(Excerpts from a dataset)
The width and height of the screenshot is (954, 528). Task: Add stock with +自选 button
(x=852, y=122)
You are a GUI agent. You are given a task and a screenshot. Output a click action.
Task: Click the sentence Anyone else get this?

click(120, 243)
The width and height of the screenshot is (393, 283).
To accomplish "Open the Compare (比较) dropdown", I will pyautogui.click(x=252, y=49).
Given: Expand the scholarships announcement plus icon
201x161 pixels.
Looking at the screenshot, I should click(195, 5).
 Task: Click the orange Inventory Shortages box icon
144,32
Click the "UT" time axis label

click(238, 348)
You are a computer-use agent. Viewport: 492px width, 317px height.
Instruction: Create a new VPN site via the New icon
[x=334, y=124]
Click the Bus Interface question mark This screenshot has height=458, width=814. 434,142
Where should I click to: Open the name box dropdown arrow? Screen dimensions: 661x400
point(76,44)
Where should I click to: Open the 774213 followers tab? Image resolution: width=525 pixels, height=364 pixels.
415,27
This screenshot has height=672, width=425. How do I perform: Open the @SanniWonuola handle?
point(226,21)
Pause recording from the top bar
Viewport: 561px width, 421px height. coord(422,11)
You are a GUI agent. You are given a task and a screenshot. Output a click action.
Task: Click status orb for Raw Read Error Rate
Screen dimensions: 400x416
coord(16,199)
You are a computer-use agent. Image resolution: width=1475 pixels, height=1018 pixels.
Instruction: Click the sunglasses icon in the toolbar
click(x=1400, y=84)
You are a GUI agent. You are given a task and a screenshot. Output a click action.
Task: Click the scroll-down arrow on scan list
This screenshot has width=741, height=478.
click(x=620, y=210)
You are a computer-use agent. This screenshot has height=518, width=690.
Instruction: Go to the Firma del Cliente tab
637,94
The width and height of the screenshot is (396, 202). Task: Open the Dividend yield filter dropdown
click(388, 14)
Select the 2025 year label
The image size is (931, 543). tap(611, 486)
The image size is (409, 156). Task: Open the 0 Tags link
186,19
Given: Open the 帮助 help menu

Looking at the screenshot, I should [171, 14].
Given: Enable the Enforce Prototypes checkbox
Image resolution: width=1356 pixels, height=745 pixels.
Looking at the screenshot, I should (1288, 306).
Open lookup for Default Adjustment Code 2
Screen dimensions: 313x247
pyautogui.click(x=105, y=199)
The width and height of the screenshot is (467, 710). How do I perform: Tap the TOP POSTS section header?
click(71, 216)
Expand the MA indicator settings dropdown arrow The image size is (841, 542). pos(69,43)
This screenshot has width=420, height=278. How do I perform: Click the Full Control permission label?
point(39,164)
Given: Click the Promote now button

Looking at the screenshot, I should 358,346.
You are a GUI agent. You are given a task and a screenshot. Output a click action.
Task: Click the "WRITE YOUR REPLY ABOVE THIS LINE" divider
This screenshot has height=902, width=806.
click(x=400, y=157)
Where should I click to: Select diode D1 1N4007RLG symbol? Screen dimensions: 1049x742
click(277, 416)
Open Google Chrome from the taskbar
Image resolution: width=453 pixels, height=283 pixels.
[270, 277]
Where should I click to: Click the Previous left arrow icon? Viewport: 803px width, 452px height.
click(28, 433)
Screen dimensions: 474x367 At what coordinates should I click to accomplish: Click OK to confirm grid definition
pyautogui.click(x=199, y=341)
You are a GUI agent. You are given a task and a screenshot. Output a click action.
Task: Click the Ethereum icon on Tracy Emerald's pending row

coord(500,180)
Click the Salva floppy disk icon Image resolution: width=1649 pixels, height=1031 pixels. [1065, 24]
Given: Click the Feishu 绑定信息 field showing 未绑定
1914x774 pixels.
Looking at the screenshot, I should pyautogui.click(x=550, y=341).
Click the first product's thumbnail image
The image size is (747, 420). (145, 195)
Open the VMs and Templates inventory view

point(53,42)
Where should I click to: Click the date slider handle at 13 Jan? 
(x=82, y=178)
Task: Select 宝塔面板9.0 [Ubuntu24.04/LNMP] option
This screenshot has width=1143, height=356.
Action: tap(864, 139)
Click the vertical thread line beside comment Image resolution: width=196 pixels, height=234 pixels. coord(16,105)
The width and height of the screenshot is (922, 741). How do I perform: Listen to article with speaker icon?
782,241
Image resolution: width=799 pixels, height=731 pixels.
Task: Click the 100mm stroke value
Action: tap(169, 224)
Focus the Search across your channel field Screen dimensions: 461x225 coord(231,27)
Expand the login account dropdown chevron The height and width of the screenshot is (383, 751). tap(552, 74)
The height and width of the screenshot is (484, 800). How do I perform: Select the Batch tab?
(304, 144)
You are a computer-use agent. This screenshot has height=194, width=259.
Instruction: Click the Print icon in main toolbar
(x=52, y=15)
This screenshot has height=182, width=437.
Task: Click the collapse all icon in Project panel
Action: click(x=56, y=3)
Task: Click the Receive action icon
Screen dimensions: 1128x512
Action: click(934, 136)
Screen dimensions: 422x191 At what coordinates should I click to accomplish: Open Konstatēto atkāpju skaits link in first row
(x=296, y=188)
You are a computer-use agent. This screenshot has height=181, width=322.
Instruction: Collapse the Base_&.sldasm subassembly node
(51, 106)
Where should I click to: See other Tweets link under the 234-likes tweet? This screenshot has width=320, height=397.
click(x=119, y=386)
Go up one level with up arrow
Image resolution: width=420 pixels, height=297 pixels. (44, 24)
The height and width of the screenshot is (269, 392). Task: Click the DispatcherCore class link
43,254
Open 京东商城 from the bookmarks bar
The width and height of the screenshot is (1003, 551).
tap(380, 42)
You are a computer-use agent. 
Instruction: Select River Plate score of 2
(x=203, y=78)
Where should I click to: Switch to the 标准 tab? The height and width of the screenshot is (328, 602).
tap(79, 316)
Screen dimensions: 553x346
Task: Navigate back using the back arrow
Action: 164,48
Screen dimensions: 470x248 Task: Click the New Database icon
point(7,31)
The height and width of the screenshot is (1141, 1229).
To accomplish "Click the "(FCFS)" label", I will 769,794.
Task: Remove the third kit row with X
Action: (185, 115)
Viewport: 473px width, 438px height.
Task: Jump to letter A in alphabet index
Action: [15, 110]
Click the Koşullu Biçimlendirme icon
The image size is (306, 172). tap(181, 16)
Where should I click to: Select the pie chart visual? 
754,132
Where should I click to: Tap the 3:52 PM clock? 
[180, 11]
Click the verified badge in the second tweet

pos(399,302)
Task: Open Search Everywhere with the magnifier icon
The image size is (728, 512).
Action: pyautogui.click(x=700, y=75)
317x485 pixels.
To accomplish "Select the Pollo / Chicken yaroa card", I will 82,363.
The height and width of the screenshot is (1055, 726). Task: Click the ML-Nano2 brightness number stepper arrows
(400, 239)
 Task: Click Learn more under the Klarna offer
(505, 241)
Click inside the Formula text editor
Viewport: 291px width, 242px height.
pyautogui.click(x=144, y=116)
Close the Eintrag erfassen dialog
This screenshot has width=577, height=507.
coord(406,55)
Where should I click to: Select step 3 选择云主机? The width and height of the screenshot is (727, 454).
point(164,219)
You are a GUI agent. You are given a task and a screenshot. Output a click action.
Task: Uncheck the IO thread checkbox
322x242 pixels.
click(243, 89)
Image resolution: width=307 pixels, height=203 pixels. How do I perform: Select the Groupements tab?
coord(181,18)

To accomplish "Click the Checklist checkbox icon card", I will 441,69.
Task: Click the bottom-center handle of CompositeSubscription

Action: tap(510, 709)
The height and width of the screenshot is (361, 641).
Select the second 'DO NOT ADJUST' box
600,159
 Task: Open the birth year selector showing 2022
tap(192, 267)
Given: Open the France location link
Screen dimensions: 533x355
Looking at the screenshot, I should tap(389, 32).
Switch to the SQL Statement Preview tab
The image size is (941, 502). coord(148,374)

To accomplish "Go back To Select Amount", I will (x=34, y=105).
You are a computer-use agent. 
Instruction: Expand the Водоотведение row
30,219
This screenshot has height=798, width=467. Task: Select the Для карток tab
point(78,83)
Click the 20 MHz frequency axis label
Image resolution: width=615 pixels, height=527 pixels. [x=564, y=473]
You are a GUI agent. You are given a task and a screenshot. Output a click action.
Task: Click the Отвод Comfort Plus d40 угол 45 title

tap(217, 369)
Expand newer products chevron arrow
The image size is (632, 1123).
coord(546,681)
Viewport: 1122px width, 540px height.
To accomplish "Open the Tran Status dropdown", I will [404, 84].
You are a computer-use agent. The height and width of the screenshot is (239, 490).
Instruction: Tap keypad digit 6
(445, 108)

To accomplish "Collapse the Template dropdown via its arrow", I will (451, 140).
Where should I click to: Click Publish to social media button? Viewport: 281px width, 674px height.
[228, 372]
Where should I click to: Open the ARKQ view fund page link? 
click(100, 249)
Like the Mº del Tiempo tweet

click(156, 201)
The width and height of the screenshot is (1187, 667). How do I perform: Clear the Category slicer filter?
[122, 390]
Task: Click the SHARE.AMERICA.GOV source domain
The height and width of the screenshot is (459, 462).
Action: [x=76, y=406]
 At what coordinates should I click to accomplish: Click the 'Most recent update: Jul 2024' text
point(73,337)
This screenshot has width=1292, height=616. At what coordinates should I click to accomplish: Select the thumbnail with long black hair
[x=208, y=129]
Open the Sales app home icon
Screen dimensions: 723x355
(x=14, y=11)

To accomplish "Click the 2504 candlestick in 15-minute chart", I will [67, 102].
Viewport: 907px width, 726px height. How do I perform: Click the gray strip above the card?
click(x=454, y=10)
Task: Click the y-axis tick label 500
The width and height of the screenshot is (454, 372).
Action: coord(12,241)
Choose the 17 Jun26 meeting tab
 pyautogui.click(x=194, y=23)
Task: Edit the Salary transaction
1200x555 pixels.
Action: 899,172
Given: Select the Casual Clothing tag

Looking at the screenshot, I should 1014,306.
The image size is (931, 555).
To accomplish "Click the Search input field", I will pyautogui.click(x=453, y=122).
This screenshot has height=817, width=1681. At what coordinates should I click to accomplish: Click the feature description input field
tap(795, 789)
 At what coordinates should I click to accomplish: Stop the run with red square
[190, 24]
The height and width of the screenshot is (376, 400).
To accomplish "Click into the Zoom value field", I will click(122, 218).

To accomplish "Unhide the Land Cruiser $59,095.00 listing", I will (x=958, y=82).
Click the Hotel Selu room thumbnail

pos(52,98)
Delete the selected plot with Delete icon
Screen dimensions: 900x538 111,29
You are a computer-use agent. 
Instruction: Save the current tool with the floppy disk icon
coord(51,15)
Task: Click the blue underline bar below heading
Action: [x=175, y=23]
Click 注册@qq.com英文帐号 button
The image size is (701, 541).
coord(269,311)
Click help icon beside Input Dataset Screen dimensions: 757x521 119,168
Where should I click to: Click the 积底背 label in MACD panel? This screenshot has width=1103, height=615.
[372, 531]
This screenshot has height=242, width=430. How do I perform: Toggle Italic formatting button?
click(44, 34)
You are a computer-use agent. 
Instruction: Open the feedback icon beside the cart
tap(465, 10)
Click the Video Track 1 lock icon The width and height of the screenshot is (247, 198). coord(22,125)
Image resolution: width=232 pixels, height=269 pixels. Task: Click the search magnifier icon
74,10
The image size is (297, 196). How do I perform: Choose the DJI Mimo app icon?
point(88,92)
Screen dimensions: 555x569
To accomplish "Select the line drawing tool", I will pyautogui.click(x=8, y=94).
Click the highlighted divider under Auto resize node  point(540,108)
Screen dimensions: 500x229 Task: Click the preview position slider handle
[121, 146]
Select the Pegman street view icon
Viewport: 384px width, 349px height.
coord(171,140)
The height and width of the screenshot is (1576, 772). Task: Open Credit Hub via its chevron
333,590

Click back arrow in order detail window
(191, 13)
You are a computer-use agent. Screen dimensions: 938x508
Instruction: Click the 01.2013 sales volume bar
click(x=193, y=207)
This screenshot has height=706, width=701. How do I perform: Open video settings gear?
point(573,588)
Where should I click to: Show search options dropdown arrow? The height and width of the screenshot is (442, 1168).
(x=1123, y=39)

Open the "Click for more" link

WHAT IS REQUIRED >>
What lines in the entries above include the string "computer"? Return each one.

TASK RESULT >>
You are a computer-use agent. Viewport: 492px width, 317px height.
You are a computer-use agent. Image resolution: width=1475 pixels, height=1018 pixels.
You are a computer-use agent. This screenshot has height=518, width=690.
You are a computer-use agent. This screenshot has height=194, width=259.
You are a computer-use agent. This screenshot has height=181, width=322.
You are a computer-use agent. 
You are a computer-use agent. 
You are a computer-use agent. The height and width of the screenshot is (239, 490).
You are a computer-use agent. 
You are a computer-use agent. 
You are a computer-use agent. Screen dimensions: 938x508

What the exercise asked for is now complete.